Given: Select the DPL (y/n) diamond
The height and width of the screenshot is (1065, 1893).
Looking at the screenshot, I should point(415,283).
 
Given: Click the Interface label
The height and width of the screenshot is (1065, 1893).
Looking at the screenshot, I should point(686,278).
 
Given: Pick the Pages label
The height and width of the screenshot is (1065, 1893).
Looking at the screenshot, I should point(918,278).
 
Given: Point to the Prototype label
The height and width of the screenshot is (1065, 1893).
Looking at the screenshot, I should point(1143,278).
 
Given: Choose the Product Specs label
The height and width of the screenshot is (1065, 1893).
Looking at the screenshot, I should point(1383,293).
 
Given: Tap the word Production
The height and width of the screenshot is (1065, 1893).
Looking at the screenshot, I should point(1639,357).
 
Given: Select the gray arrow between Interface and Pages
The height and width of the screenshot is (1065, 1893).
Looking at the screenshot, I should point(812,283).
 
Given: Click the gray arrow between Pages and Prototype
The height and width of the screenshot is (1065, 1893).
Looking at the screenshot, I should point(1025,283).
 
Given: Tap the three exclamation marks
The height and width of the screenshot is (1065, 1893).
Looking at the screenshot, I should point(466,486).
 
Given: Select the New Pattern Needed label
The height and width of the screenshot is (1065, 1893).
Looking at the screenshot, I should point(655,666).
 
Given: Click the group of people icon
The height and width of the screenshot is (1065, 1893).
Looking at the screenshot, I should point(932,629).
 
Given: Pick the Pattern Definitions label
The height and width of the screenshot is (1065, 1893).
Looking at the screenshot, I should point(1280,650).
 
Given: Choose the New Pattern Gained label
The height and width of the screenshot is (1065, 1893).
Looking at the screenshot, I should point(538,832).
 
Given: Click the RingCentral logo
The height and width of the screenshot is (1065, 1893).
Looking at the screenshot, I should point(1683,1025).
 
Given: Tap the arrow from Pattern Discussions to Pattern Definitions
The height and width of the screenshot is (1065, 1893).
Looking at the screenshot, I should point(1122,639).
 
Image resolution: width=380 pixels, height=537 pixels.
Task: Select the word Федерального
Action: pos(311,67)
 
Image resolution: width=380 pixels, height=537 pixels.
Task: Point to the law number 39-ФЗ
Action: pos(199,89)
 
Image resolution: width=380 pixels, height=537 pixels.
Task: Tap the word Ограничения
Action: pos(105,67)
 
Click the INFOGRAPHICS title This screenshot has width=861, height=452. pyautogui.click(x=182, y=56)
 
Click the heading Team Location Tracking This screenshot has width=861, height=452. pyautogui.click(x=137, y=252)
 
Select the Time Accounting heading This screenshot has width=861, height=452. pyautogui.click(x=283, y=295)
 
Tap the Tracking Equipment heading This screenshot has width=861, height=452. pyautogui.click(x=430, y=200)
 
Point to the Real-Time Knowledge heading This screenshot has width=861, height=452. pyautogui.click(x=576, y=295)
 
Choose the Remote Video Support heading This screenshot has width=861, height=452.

********************

**Your objective**
Can you arrange every line of the entries above as a Markdown table with the columns Row and Line, numbering the lines in order and leaving out blank ones?

**Solution**
| Row | Line |
|---|---|
| 1 | Given: Select the DPL (y/n) diamond |
| 2 | The height and width of the screenshot is (1065, 1893). |
| 3 | Looking at the screenshot, I should point(415,283). |
| 4 | Given: Click the Interface label |
| 5 | The height and width of the screenshot is (1065, 1893). |
| 6 | Looking at the screenshot, I should point(686,278). |
| 7 | Given: Pick the Pages label |
| 8 | The height and width of the screenshot is (1065, 1893). |
| 9 | Looking at the screenshot, I should point(918,278). |
| 10 | Given: Point to the Prototype label |
| 11 | The height and width of the screenshot is (1065, 1893). |
| 12 | Looking at the screenshot, I should point(1143,278). |
| 13 | Given: Choose the Product Specs label |
| 14 | The height and width of the screenshot is (1065, 1893). |
| 15 | Looking at the screenshot, I should point(1383,293). |
| 16 | Given: Tap the word Production |
| 17 | The height and width of the screenshot is (1065, 1893). |
| 18 | Looking at the screenshot, I should point(1639,357). |
| 19 | Given: Select the gray arrow between Interface and Pages |
| 20 | The height and width of the screenshot is (1065, 1893). |
| 21 | Looking at the screenshot, I should point(812,283). |
| 22 | Given: Click the gray arrow between Pages and Prototype |
| 23 | The height and width of the screenshot is (1065, 1893). |
| 24 | Looking at the screenshot, I should point(1025,283). |
| 25 | Given: Tap the three exclamation marks |
| 26 | The height and width of the screenshot is (1065, 1893). |
| 27 | Looking at the screenshot, I should point(466,486). |
| 28 | Given: Select the New Pattern Needed label |
| 29 | The height and width of the screenshot is (1065, 1893). |
| 30 | Looking at the screenshot, I should point(655,666). |
| 31 | Given: Click the group of people icon |
| 32 | The height and width of the screenshot is (1065, 1893). |
| 33 | Looking at the screenshot, I should point(932,629). |
| 34 | Given: Pick the Pattern Definitions label |
| 35 | The height and width of the screenshot is (1065, 1893). |
| 36 | Looking at the screenshot, I should point(1280,650). |
| 37 | Given: Choose the New Pattern Gained label |
| 38 | The height and width of the screenshot is (1065, 1893). |
| 39 | Looking at the screenshot, I should point(538,832). |
| 40 | Given: Click the RingCentral logo |
| 41 | The height and width of the screenshot is (1065, 1893). |
| 42 | Looking at the screenshot, I should point(1683,1025). |
| 43 | Given: Tap the arrow from Pattern Discussions to Pattern Definitions |
| 44 | The height and width of the screenshot is (1065, 1893). |
| 45 | Looking at the screenshot, I should point(1122,639). |
| 46 | Image resolution: width=380 pixels, height=537 pixels. |
| 47 | Task: Select the word Федерального |
| 48 | Action: pos(311,67) |
| 49 | Image resolution: width=380 pixels, height=537 pixels. |
| 50 | Task: Point to the law number 39-ФЗ |
| 51 | Action: pos(199,89) |
| 52 | Image resolution: width=380 pixels, height=537 pixels. |
| 53 | Task: Tap the word Ограничения |
| 54 | Action: pos(105,67) |
| 55 | Click the INFOGRAPHICS title This screenshot has width=861, height=452. pyautogui.click(x=182, y=56) |
| 56 | Click the heading Team Location Tracking This screenshot has width=861, height=452. pyautogui.click(x=137, y=252) |
| 57 | Select the Time Accounting heading This screenshot has width=861, height=452. pyautogui.click(x=283, y=295) |
| 58 | Tap the Tracking Equipment heading This screenshot has width=861, height=452. pyautogui.click(x=430, y=200) |
| 59 | Point to the Real-Time Knowledge heading This screenshot has width=861, height=452. pyautogui.click(x=576, y=295) |
| 60 | Choose the Remote Video Support heading This screenshot has width=861, height=452. |